Please give back only the lines below from the one containing "How do I perform: Run" to the one containing "The height and width of the screenshot is (503, 507).", each repeated word for word, both ends included.

╭─ DATA TO PROCESS

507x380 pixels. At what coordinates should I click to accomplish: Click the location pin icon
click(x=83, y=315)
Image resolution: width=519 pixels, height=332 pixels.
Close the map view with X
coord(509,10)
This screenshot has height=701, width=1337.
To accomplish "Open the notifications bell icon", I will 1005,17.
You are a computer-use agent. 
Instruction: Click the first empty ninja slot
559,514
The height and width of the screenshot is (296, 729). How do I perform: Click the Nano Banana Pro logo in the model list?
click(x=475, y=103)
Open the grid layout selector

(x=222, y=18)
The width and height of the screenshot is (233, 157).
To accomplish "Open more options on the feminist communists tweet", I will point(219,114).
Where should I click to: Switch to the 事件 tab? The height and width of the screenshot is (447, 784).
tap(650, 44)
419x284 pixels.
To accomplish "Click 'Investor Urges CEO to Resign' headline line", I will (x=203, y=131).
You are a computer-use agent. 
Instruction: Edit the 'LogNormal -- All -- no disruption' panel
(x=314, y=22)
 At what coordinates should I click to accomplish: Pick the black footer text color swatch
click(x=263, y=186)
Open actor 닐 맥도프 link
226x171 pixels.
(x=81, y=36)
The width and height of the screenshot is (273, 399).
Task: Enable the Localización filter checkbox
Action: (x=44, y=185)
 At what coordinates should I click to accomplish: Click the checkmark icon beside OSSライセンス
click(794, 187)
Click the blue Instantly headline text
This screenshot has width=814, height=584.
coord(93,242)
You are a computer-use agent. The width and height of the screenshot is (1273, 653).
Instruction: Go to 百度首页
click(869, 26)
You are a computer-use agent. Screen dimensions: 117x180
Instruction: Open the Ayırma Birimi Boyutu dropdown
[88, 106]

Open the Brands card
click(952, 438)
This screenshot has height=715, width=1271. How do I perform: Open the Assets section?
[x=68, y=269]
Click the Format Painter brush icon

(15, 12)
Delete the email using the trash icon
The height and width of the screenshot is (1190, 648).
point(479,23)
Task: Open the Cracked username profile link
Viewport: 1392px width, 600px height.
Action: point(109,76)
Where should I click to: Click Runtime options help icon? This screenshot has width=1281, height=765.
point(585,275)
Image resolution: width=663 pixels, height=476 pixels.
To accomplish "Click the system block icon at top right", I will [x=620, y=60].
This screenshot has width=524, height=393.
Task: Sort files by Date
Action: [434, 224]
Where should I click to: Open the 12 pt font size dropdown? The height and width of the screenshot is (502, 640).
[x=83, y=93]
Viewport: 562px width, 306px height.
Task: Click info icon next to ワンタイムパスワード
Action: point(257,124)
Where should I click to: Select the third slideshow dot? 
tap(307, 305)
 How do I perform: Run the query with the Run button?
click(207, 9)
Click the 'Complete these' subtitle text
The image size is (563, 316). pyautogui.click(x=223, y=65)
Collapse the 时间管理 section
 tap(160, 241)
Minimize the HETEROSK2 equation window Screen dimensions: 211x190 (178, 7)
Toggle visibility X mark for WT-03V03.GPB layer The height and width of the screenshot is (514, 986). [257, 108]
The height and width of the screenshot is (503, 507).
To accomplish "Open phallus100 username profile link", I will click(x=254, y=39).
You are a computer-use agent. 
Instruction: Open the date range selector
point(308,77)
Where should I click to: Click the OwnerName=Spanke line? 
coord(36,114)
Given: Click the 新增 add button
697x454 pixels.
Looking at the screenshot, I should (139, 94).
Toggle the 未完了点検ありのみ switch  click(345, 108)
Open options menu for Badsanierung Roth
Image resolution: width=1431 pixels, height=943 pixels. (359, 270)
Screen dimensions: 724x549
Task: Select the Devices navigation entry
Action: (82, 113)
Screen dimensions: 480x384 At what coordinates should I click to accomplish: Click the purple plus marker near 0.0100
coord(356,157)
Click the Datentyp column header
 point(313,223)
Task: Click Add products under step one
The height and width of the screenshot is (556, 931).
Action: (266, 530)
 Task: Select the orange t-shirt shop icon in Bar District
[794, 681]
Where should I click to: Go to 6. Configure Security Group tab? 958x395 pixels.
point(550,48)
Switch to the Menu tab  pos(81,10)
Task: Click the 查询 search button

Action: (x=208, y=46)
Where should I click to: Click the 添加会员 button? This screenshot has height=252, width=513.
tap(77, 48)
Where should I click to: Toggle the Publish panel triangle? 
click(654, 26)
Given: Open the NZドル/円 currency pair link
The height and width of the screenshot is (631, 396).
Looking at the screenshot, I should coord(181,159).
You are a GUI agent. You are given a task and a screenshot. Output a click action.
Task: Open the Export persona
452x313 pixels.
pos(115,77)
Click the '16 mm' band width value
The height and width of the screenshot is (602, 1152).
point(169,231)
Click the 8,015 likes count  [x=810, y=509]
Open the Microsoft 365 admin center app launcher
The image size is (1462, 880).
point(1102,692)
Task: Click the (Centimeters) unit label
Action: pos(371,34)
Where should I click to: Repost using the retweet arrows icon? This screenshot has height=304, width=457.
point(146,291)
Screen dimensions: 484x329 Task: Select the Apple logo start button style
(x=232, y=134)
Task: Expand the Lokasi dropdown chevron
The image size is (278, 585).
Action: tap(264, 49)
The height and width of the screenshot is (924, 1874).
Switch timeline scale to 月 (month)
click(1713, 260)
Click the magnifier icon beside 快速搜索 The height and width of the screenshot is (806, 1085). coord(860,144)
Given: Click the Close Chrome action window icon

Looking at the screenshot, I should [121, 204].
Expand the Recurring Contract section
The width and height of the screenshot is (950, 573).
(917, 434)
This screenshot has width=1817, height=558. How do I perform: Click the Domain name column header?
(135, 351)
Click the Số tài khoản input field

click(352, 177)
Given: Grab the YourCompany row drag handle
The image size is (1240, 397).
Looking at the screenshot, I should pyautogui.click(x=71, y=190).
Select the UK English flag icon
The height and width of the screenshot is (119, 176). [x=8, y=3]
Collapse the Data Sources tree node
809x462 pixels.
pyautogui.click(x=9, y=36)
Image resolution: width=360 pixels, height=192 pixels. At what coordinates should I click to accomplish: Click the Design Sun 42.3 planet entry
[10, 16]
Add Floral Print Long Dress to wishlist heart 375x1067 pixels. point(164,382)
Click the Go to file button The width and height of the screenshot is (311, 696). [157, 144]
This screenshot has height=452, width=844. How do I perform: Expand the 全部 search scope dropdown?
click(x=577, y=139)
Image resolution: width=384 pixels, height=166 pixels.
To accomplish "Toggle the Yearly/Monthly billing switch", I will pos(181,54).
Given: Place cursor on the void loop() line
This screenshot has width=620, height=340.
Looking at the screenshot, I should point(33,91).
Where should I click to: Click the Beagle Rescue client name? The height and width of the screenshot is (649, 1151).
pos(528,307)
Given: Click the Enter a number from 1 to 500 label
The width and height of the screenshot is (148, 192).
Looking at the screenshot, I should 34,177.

╰─

(RESPONSE AREA)
 How do I perform: Run the query with the Run button?
click(207, 9)
Click the 'Complete these' subtitle text
The image size is (563, 316). pyautogui.click(x=223, y=65)
Collapse the 时间管理 section
 tap(160, 241)
Minimize the HETEROSK2 equation window Screen dimensions: 211x190 (178, 7)
Toggle visibility X mark for WT-03V03.GPB layer The height and width of the screenshot is (514, 986). [257, 108]
The height and width of the screenshot is (503, 507).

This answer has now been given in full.